TASK TO COMPLETE: Return the lines of data below exactly, starting at the line that contains "You are a computer-use agent. The image" and ending at the line that contains "pos(760,311)".

GIVEN RECORDS:

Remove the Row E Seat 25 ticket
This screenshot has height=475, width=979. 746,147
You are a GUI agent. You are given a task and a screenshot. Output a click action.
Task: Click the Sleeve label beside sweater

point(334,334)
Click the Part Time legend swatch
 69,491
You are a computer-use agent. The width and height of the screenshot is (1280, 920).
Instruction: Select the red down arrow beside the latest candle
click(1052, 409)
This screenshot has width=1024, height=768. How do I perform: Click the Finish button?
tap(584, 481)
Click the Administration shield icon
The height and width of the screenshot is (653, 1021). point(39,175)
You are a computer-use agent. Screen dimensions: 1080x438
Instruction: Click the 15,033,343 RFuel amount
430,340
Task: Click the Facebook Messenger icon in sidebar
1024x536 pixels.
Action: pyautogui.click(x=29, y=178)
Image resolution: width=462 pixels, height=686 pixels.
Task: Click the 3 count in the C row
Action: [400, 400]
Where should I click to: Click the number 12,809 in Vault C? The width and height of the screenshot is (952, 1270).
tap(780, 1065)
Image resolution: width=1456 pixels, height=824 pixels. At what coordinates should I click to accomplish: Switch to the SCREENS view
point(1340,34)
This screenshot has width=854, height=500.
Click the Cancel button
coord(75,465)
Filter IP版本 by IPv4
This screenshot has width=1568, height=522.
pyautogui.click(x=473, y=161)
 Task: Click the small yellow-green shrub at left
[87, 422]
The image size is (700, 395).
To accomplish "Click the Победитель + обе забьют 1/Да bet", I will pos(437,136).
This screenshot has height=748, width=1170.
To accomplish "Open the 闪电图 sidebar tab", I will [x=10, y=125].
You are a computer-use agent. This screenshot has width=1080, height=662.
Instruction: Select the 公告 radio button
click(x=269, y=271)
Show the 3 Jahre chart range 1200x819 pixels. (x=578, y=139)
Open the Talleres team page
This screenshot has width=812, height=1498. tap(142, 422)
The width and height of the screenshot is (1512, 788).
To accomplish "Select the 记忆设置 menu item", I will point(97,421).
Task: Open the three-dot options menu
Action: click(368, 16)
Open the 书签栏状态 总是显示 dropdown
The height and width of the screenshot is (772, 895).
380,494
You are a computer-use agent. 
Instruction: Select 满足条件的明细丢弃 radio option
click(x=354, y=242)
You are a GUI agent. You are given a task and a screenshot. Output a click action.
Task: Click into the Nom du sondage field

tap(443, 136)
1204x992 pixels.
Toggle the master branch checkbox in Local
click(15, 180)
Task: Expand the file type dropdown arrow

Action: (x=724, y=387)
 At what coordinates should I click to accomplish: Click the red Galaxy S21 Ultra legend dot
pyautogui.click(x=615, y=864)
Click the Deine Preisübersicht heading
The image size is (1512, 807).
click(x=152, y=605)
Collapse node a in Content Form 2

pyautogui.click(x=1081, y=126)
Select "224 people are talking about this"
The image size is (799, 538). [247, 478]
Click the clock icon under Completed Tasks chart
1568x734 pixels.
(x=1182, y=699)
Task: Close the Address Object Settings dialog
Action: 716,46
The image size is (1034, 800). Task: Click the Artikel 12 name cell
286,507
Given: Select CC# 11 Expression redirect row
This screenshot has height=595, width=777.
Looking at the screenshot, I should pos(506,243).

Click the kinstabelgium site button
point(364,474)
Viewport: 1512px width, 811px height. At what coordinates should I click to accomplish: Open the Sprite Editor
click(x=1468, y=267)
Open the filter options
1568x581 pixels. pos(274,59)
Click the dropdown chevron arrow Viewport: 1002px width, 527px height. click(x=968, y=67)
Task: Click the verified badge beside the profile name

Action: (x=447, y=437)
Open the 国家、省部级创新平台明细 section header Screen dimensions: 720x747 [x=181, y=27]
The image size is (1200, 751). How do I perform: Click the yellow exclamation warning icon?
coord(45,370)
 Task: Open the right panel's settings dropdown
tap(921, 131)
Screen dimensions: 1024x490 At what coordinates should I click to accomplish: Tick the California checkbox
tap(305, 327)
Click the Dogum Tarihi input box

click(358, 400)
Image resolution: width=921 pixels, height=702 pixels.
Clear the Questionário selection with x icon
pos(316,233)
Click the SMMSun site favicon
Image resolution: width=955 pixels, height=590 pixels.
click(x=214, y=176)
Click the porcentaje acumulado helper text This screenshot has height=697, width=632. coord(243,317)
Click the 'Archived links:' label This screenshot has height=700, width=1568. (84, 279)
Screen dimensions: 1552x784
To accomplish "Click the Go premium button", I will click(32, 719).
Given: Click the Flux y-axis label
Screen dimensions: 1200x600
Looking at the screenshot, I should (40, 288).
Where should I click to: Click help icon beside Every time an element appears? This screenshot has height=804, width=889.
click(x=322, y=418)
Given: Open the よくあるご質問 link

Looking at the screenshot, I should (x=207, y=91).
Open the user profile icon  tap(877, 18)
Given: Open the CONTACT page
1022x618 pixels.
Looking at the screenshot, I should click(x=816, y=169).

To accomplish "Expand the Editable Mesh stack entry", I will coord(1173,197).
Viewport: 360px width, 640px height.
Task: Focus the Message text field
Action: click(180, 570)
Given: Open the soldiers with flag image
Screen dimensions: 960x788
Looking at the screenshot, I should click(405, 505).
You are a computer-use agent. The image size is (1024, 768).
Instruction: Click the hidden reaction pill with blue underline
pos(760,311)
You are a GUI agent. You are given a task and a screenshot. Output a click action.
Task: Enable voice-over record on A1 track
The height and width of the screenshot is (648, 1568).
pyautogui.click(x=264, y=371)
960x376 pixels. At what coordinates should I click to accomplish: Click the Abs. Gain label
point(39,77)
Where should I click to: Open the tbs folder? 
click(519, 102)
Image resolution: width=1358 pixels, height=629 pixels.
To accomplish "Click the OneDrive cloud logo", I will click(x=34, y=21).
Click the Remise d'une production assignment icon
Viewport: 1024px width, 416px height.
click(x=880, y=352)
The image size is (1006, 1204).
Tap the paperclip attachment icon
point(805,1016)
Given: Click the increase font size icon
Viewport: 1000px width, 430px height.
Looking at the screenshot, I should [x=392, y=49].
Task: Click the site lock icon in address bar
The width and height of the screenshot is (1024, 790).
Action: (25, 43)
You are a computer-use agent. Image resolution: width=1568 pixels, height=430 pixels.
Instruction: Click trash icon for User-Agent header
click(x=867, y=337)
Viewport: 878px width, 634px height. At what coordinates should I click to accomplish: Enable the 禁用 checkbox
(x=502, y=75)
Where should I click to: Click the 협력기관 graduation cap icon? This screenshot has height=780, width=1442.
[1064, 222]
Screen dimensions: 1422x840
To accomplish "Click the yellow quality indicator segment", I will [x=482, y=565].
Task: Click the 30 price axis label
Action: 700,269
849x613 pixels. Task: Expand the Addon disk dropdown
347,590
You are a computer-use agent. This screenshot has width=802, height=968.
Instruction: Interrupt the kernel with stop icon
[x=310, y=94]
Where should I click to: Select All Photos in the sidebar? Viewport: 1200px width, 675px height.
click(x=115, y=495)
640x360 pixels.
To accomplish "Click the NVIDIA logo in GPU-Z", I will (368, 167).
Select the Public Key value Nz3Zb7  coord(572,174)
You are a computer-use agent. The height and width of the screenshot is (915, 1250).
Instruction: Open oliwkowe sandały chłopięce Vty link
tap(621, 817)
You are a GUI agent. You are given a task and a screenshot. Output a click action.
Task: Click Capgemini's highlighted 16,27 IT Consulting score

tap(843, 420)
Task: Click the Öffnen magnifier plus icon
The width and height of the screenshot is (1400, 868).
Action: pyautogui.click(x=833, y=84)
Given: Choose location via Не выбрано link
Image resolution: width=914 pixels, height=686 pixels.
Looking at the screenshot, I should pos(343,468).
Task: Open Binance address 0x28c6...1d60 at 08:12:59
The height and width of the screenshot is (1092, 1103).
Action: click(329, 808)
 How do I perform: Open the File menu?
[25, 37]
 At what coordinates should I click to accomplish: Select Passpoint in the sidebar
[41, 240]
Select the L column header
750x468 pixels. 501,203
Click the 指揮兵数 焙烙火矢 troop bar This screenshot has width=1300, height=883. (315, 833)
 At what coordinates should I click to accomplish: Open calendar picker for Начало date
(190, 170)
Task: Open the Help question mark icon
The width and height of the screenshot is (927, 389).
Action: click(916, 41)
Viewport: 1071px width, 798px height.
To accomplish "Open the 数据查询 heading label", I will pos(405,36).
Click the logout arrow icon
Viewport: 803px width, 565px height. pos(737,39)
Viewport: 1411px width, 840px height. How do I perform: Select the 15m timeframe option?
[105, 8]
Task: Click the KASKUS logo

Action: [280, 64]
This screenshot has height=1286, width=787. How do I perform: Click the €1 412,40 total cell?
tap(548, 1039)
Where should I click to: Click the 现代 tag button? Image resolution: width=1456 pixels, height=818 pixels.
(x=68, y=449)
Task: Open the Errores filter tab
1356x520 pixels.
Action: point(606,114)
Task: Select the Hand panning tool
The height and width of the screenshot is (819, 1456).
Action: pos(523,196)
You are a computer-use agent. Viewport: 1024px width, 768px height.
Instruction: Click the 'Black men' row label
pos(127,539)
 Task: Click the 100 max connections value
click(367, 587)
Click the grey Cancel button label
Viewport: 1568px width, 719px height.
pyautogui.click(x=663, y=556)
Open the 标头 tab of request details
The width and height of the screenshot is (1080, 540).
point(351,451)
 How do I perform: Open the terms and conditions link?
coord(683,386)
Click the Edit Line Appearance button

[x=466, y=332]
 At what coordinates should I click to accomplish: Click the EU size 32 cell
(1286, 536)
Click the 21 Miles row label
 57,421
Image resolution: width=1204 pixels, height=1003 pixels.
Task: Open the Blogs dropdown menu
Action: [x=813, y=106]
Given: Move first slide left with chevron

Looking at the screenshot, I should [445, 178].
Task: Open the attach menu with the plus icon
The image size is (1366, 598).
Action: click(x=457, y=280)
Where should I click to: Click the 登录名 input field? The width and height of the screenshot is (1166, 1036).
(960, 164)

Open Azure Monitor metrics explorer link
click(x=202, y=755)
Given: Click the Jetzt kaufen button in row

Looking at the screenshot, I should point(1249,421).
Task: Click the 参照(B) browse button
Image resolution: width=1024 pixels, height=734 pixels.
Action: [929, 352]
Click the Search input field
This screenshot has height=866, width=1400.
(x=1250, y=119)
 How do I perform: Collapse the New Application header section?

EXERCISE RESPONSE:
You are a computer-use agent. The image size is (1024, 768).
Instruction: Click the hidden reaction pill with blue underline
pos(760,311)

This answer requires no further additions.